Tell us about your first job. Also, what’s been your most disastrous job interview or business meeting?

Friends and I were hired to push over rotting trees on a farmer’s field in order to raise money to move to France for a semester in junior high school. We pushed them all over and watched horses get erections. He refused to pay. I took a job interview at a design firm that focused largely on sports, and knew from the first bro-y hello that I was so in the wrong place.

Beloved chef, travel TV host, and music fan Anthony Bourdain died this year. If you could have appeared on his Parts Unknown show, which city or country would you most have wanted to travel to with him?

Georgia or the Russian Steppe. What a fascinating man. It’s so sad to me when these high profile people are so alone.

Marvel Comics legend Stan Lee also passed away this year. Which of his characters (Spider-Man, Hulk, X-Men, etc.) meant the most to you/did you most identify with?

I think comics, in at least some part, made me gay. I’ll unashamedly admit I had a crush on the Hulk when I was figuring myself out.

If you were Nancy Pelosi, what would you do with the Democratic control of the House over the next two years?


Where do you stand on social media in 2018, is it uniting humanity or ruining the world? And which platform do you find most useful and which one do you think is doing the most harm?

I use all social media as my diary. I think it’s healthy to not really scroll that much. I can also love someone in person and not like them on social media, so my finger hovers over that unfollow button more than I should probably admit.

If you were to have a hip-hop side-project, what would your rapper name be?

MC Lesben Haarschnitt.

This year The Doctor in Doctor Who was played by a woman for the first time in the show’s 55-year history. Which other established character would you like to see switch genders?

I think they could all do with a gender recharge. Or instead of switching genders, why not make them non-binary?

What turns you off the most on a first date? And what’s the most disastrous date you’ve ever been on?

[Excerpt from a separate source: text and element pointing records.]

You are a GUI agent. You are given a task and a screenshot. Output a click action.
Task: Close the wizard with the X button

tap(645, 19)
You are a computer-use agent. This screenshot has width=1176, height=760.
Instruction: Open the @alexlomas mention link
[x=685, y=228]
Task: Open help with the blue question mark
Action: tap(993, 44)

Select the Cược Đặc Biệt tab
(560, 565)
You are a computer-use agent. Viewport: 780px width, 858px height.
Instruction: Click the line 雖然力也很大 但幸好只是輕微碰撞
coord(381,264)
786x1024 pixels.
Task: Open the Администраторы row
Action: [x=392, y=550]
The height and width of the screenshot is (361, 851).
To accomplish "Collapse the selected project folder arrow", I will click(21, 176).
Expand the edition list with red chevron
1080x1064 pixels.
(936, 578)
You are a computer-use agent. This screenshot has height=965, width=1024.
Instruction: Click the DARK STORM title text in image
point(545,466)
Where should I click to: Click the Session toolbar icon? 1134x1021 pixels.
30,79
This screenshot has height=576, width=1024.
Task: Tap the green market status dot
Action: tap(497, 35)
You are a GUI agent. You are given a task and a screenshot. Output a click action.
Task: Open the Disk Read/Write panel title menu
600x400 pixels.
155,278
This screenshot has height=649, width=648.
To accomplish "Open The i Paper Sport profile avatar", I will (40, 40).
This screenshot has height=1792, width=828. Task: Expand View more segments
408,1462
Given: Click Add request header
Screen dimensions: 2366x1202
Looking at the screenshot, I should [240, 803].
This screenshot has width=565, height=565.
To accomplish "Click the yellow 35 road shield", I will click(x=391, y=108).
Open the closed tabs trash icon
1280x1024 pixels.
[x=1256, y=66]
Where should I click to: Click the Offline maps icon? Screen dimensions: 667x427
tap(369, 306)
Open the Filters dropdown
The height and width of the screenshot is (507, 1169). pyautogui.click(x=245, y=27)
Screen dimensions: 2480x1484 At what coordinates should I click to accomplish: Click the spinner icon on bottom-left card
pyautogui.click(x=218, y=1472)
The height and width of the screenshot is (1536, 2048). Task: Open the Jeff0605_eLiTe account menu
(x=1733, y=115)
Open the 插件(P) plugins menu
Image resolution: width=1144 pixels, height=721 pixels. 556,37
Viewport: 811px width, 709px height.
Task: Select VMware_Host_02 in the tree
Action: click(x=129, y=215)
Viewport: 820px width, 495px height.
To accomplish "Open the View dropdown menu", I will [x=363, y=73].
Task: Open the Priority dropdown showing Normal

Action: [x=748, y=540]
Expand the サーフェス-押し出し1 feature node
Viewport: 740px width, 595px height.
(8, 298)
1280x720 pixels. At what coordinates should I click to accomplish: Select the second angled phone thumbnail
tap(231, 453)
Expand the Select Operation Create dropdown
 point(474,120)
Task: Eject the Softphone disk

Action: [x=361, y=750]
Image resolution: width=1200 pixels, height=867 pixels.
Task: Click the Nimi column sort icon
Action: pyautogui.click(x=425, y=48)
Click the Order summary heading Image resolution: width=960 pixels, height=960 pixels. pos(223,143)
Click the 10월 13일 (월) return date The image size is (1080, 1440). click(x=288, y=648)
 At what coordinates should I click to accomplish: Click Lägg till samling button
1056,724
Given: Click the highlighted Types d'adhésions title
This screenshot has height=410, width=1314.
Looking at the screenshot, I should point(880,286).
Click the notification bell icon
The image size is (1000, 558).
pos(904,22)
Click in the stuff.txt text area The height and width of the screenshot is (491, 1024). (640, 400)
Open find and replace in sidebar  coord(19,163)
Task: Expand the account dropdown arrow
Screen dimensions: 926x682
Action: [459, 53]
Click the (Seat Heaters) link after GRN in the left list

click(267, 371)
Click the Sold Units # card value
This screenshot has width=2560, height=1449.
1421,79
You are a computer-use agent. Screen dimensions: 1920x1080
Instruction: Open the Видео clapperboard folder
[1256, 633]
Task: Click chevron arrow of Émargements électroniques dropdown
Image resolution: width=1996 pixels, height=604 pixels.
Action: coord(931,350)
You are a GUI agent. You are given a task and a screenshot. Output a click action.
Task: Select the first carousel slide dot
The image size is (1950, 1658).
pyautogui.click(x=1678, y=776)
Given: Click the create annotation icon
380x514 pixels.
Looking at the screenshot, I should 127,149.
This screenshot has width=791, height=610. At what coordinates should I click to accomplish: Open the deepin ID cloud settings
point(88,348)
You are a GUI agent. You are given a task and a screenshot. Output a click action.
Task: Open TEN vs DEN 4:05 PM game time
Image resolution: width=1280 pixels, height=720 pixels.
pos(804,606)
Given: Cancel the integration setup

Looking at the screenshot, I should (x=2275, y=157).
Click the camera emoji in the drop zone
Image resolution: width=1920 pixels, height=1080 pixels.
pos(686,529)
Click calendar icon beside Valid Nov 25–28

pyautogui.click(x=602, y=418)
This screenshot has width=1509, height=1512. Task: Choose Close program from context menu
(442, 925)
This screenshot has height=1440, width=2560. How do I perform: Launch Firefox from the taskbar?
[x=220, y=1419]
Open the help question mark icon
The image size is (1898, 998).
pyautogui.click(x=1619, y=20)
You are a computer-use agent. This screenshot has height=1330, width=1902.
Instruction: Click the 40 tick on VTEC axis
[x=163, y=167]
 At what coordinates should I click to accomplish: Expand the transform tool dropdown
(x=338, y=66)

Breath is very important to me. Coffee + smoke breath just doesn’t really work for me. Most disastrous date ever would be getting set up after a show with someone in another band I’d been crushing on for a long time. I was wearing all white, as I did a lot at the time. When he walked in, my friend who had arranged it got excited and dropped a full pint of Coke into my lap and on my shirt. The white was pretty instantly brown transparent, leaving nothing to the imagination. The guy was pretty obsessed with his phone and basically just tweeted on several accounts the entire time we hung out.

Did you ever sneak out of the house as a teenager? If so, to do what and did you get caught?

No, but I sneak out of the house often as an adult.

What do you most hope planet Earth and humanity will be like in 100 years? What do you most fear life will really be like in a century?

I wonder how they’ll look back on us. If humanity manages to turn things back around again, we’ll probably be one of the most hated groups of humans in recorded history. I hope things work out for our kids’ kids’ kids’ kids’ kids’ kids. I wonder about this stuff a lot, but also wonder about things like how The Beatles will sound when they’re as far away from the listeners listening as we presently are from someone like Mozart. I just hope there’s somewhere people can listen.